Complete step by step answer:
Given,
Y atoms occupy 50 % of the octahedral void.
X atoms occupy 100 % of the tetrahedral void.
Z atom is present in CCP arrangement.
The relation between tetrahedral void and octahedral void is shown below.
T = 2O
Where.
T is tetrahedral
O is octahedral
The tetrahedral void present is 8 so the octahedral void present is 4.
$50\% \;of\;4 \Rightarrow \dfrac{4}{{100}} \times 50$
$50\% \;of\;4 \Rightarrow 2$
$100\% \;of\;8 = \dfrac{8}{{100}} \times 100$
$100\% \;of\;8 = 8$
Y atoms present in an octahedral void is 2.
X atoms present in the tetrahedral void is 8.
In cubic close packing, arrangement of atoms is in corners and in centre.
The atoms present in the corners of a cubic close packing structure is 8 and the contribution of one atom is $\dfrac {1}{8}$. The atoms present at the centre is 6 and the contribution is $\dfrac{1}{2}$.
Thus, the calculation for Z atoms present in cubic close packing is done as shown below.

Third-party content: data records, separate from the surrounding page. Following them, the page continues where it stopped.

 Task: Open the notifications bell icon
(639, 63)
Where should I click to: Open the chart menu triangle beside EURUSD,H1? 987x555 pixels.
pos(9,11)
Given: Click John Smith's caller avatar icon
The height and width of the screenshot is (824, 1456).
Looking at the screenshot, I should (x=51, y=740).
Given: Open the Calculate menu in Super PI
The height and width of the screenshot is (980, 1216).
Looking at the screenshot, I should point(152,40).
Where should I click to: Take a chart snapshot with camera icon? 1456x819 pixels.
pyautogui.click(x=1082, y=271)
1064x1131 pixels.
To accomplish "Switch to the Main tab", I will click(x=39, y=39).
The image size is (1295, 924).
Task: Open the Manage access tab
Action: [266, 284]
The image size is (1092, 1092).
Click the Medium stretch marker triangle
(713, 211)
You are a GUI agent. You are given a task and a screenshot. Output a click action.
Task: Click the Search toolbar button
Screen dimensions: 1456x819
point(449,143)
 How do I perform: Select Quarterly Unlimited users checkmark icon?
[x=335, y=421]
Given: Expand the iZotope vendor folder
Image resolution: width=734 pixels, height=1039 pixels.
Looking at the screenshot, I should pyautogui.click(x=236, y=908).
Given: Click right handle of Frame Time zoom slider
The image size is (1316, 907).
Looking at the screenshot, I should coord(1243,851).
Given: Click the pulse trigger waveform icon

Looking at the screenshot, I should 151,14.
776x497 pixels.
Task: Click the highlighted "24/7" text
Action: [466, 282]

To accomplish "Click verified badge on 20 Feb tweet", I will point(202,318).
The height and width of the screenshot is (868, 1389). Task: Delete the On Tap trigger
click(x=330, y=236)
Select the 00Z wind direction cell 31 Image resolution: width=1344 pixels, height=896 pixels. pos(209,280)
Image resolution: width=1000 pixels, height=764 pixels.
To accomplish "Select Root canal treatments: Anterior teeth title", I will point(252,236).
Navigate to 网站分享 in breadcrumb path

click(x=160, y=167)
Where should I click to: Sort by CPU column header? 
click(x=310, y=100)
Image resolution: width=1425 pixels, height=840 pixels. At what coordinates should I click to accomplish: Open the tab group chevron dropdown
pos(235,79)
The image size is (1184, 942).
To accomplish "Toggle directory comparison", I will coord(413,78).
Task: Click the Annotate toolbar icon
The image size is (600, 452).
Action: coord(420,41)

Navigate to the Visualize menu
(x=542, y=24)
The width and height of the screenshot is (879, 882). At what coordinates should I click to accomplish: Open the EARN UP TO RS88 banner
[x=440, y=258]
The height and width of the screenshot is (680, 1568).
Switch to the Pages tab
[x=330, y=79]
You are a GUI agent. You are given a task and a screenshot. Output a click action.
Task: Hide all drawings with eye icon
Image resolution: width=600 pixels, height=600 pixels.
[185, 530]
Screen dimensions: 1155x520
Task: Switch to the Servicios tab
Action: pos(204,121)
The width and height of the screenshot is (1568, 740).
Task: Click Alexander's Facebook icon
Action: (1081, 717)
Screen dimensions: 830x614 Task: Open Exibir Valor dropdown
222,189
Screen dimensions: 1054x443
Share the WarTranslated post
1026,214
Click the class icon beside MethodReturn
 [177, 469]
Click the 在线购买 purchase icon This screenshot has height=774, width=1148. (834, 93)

$Z = 8 \times \dfrac{1}{8} + 6 \times \dfrac{1}{2}$
$\Rightarrow Z = 4$
Thus, the ratio of X:Y:Z is 8:2:4.
Therefore, the simplest formula of the compound in the given crystal is ${X_8}{Y_2}{Z_4}$.

So, the correct answer is Option A.

Note: The cubic close packing and face centered cubic cell are the different names given form the same lattice structure. The arrangement in the face centered unit cell is ABCABCA as three layers present.